In terms of recent history, the mall has included some shovel, backhoe, hardhat, temporary building, chain-link fence, or other implement of construction since August 2008. That year, the Library Mall saw extensive utility construction, which lasted until 2012.

But things didn’t end then. Library Mall is open ground, so even when it hasn’t been undergoing changes itself, it’s served as a staging area for construction in adjacent properties: Alumni Park (begun in 2015 and ending late this year) and Memorial Union (2012 to 2017). Further, the adjoining State Street Mall (the stretch of State on which food carts sell their wares, running from Lake to Park Streets and forming the southern border of Library Mall) was torn up and rebuilt in 2014, and now St. Paul’s Catholic Center has been torn down and will be rebuilt by summer 2017.

Thus the last undergrads who can remember an unencumbered Library Mall were the freshmen who arrived in 2007, and they graduated five years ago.

But upheaval isn’t unusual for Library Mall. The periods of peace are the aberrations in its history.
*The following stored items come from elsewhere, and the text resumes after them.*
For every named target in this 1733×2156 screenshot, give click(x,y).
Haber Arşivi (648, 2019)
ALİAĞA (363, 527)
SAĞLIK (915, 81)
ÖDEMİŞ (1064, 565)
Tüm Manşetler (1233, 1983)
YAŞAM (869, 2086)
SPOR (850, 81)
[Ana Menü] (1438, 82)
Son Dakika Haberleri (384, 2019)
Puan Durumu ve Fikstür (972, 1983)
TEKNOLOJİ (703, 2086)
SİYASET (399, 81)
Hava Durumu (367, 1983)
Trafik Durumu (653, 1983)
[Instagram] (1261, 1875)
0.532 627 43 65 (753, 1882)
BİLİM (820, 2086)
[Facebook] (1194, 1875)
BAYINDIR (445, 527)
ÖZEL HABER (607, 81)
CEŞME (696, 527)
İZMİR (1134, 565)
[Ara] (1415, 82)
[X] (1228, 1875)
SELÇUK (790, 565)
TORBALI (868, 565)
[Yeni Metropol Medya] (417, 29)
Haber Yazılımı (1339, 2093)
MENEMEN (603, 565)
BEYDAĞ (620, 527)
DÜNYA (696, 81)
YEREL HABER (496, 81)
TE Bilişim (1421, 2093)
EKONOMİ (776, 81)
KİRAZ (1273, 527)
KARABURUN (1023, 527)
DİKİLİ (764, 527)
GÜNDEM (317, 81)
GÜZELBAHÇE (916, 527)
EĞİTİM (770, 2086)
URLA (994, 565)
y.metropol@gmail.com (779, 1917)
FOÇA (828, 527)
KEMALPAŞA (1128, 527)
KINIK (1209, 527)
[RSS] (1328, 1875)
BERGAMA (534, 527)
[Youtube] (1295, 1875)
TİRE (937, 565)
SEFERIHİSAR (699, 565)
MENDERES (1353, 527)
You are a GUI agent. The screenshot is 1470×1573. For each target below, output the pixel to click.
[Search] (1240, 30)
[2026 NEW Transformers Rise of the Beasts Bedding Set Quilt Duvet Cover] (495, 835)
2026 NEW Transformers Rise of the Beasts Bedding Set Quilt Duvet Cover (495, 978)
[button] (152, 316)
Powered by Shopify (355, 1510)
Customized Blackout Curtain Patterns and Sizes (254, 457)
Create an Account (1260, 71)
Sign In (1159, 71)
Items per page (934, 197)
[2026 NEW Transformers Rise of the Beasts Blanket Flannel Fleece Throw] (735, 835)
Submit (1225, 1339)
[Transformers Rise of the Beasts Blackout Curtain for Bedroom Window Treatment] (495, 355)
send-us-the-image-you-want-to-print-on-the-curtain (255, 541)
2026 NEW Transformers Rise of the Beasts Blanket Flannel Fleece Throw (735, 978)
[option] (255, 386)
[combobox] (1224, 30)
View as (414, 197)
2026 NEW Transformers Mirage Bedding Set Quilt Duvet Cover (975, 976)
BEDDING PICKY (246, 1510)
What we today call Library Mall became part of campus in 1889, and initially it was an athletic field. This is sensible because it was near the Armory, which served as the UW’s gymnasium (thus the nickname Red Gym). Over the next four decades, some eight buildings sprang up around it.

Following World War II, when the GI Bill brought a rush of new students to campus, Library Mall was used for overflow housing, classrooms, and parking. Several temporary Quonset huts were erected, but temporary meant for nearly a decade, until 1954. The mall didn’t get its current shape until 1958, after the construction of Memorial Library and the removal of the huts.

In the 1960s, the City of Madison decided to close State Street to auto traffic. This gave Library Mall its southern border, but progress was slow, and it took until 1976 to re-create the street as a pedestrian-only zone.

When the mall emerges from this latest flurry of work, it will look a little different. The speaker’s rostrum has been removed from its south end, and the Class of 1923 clock is gone. Then enjoy it while you can — no doubt some new architect will make plans for it soon.